BRIEF 1: Recast the records starting at the line that contains "Image resolution: width=899" and ending at the line that contains "[x=124, y=298]" as a JSON list of strings, with one string per line and any blank lines left out.

GIVEN PASSAGE:
⁂
HTB Business CTF 2022 Breakin

Breakin

[re, 400 points]

Previous state-hacking campaigns from these APT actors indicate that they regularly change cryptographic keys, and we believe this server is being used to coordinate them. If you can discover how the keys are being derived, then we'll be able to decrypt all their past worm communication in the network! NOTE: This challenge is intended to be solved after 'Breakout'.

From the description of the task I knew that first I should find the place where the encryption key is being shared. I glanced through each endpoint in IDA to find something interesting and I noticed, that the /secret endpoint returns the HTML page, which has some references to the other endpoints, I thought good place to start. To access the /secret endpoint, the flag from the previous task needs to be passed in the password parameter.

After that I reversed each endpoint to figure out what exactly is going on. The “Admin panel” let’s you upload the python bytecode, it adds it to the list of programs and let’s you execute it straight from the memory. By making a POST request to the /exec endpoint with a appropriate json, you could upload your program, and by making a GET request to the /exec/<program_name> you could execute it.

The python bytecode of each program is stored in the global variable program, which is a map consisting of a pairs of strings and objects of the custom class Payload, which is essentially vector of unsigned char.

From the beginning, there were already three “programs” uploaded, creds, key and stats. The key program was what I was looking for, because it returns the current encryption key.

My first thought was to somehow upload my python bytecode and dump the process memory to extract the key program bytecode and decompile it. So I started analysing further the function executePython from the execGet handler.

After reading some cpython documentation I knew that this function loads the python object from the bytecode, imports in to the payload module, executes the main function and returns the results whether it’s a string or bytes. At this point I needed to figure out how to generate a payload, which would be executed by this function, so I wrote simple code to be able to quickly test the bytecode I’ve generated.

#define PY_SSIZE_T_CLEAN
#include "Python.h"
#include "marshal.h"
⁂
Entries on target coordinates:
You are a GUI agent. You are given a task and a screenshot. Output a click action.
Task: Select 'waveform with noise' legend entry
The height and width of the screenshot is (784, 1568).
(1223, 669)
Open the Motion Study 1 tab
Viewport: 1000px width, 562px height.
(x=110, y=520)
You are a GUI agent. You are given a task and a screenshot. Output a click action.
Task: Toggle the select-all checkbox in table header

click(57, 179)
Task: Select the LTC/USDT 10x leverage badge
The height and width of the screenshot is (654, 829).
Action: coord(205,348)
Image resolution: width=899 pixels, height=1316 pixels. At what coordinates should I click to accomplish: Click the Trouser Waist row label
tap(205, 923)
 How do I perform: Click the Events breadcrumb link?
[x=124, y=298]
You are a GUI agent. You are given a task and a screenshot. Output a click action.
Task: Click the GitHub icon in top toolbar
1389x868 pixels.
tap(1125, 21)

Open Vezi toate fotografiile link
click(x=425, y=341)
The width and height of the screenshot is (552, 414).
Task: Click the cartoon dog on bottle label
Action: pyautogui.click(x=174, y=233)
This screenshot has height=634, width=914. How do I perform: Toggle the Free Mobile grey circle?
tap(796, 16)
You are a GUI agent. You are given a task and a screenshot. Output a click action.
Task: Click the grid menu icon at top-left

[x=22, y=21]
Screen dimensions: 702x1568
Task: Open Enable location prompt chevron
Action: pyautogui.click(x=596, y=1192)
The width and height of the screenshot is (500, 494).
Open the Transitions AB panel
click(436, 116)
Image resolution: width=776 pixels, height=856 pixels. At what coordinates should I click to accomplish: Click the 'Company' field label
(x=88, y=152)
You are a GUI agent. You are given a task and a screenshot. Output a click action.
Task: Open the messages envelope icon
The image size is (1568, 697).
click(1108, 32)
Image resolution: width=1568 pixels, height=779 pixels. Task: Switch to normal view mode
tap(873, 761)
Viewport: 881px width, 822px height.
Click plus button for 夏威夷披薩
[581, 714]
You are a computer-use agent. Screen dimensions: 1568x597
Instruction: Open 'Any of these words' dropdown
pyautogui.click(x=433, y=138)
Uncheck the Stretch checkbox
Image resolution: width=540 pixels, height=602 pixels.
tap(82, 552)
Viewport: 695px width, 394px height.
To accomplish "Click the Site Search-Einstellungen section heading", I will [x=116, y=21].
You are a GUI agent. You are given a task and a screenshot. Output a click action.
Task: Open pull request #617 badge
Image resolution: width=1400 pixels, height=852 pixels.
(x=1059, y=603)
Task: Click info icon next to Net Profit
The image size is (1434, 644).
⁂
BRIEF 2: Reproduce the Breakin write-up starting at "The python bytecode of" and ending at "current encryption key.", and replace "encryption key" with "decryption key" wherever it occurs in that span.

CORRECT ANSWER 1:
[
  "Image resolution: width=899 pixels, height=1316 pixels. At what coordinates should I click to accomplish: Click the Trouser Waist row label",
  "tap(205, 923)",
  " How do I perform: Click the Events breadcrumb link?",
  "[x=124, y=298]"
]

CORRECT ANSWER 2:
The python bytecode of each program is stored in the global variable program, which is a map consisting of a pairs of strings and objects of the custom class Payload, which is essentially vector of unsigned char.

From the beginning, there were already three “programs” uploaded, creds, key and stats. The key program was what I was looking for, because it returns the current decryption key.